Friday, March 9, 2012

MonteCarlo Simulations of Trade Data in Excel

“What can be tested, must be tested.” -Victor Niederhoffer

Summary
1.  MonteCarlo simulation allows us to find the probability of certain outcomes based on random inputs and repeat this process thousands of times.
2.  First, take your sample data and find the descriptive statistics and frequency distribution using Excel’s descriptive statistics and Histogram functions.
3.  Second, assign a random variable based on the frequency distribution of the sample data.
4.  Third, assign a Normal Random Variable to the random data by using the Mean and Standard Deviation of the random data using the =NORMINV() formula.
5.  Fourth, run the descriptive statistics and the frequency distribution on your randomized data.
6.  Fifth, compare the descriptive statistics and the frequency for the sample data and the randomized data and make conclusions.

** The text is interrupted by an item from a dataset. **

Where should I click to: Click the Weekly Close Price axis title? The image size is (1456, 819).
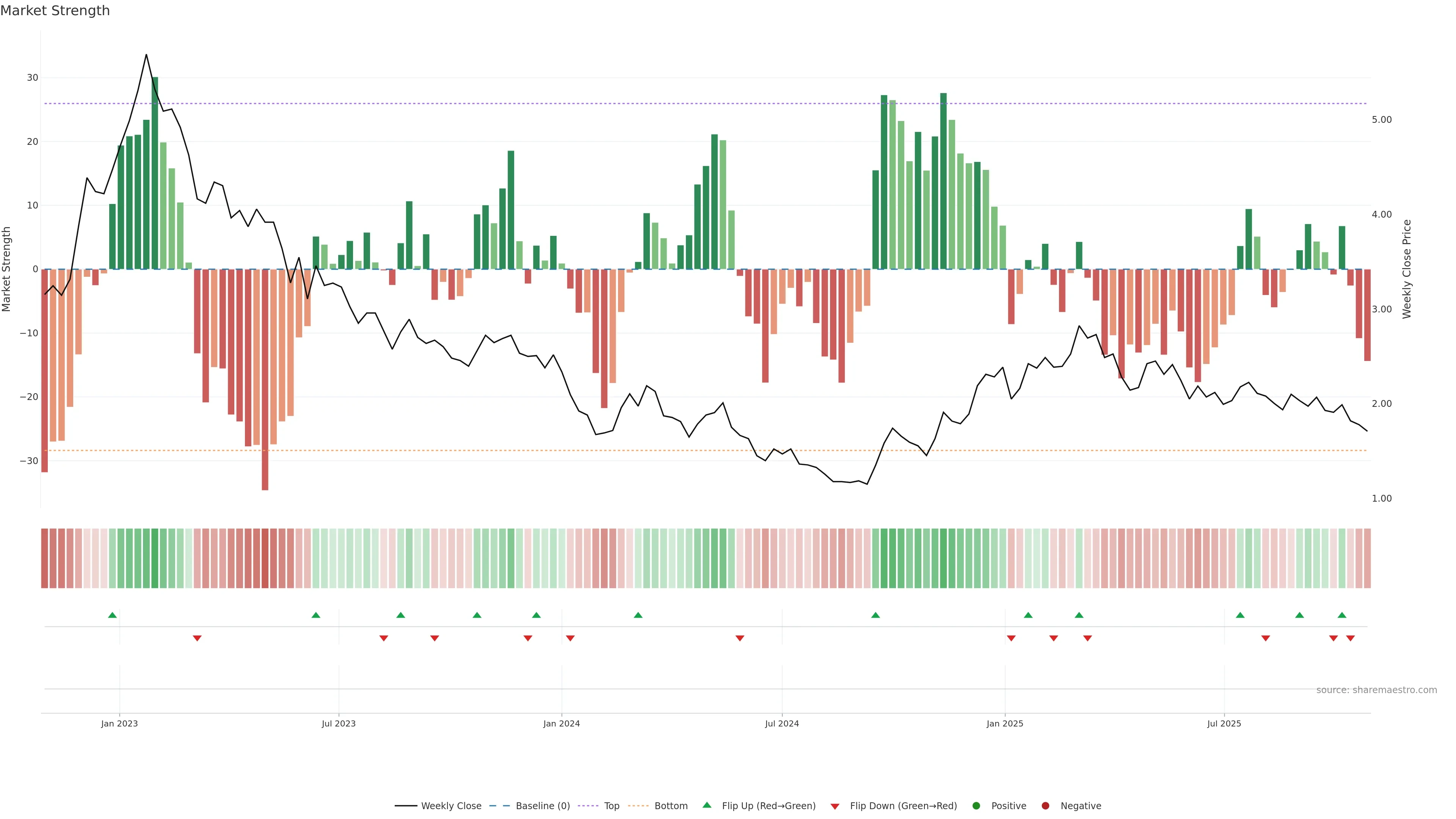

If you have been around the financial world even a little bit, you are probably familiar with MonteCarlo simulations.  If not, let me explain.  A MonteCarlo simulation is a problem solving technique used to approximate the probability of certain outcomes by running multiple trial runs, called simulations, using random variables.  Investopedia.  Monte Carlo simulation enables us to model situations that present uncertainty and play them out thousands of times on a computer.  Use of a random variable ensures that we are not biasing the results – that is, we are leaving up to chance whether the outcome fits within our parameters.

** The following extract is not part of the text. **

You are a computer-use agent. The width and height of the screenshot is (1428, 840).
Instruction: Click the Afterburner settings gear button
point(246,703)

Excel is a popular tool to generate random variables.  Use of the =Rand() formula in a cell returns a value that is equally likely to return a value between 0 and 1.  By pressing the F9 key, you can reset the value in the cell.

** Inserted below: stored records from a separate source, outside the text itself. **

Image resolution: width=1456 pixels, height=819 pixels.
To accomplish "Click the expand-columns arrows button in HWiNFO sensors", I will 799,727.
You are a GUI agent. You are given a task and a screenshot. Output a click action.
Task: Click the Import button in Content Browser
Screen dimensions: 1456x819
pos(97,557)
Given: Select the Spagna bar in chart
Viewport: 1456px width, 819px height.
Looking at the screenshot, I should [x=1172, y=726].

Back to the Coin Toss Example

Remember our fair coin where the odds of getting a head or tails are even?  For this example, let’s say we want to answer 2 questions and we can’t use a formula to find the result.

1.  What are the odds that a coin will come up with heads exactly 7 times when flipped 10 times?
2.  What are the odds that a coin will come up with at least 7 heads when flipped 10 times?

Using the =Randbetween() formula in Excel will help us answer this question.  The =Randbetween() formula returns a random result for the entries that we make.  So if we enter:

=Randbetween(0,1)

Excel will return 0 or 1 randomly.  We can assign Heads to equal 1 and Tails to equal 0.

A summary of building this spreadsheet is excellently presented here.

Here are the results for flipping exactly N number of heads:

Result (exactly)
No. of Trials
Probability
Cumulative Probability
0 Heads
11
0.09%
0.09%
1 Head
137
1.09%
1.17%
2 Heads
515
4.08%
5.25%
3 Heads
1547
12.26%
17.51%
4 Heads
2636
20.89%
38.40%
5 Heads
3074
24.36%
62.76%
6 Heads
2574
20.40%
83.16%
7 Heads
1418
11.24%
94.40%
8 Heads
568
4.50%
98.90%
9 Heads
130
1.03%
99.93%
10 Heads
9
0.07%
100.00%
TOTAL
12608
100%


For the spreadsheet I built, we assumed 12,608 trials of flipping a coin 10 times.  7 heads came up in 1,418 of those trials so, 1,418/12608 = 11.24% chance that heads will come up exactly 7 times in 10 coin flips.  The actual probability for this is 11.7% so our model does a pretty good job of approximating.  The cumulative probability column shows that there is a 94.40% chance that in 10 flips of a coin, you will have 7 or fewer heads show up.  Stated otherwise, there is only a 5.6% chance of 8 or more heads will show up when you flip a coin 10 times.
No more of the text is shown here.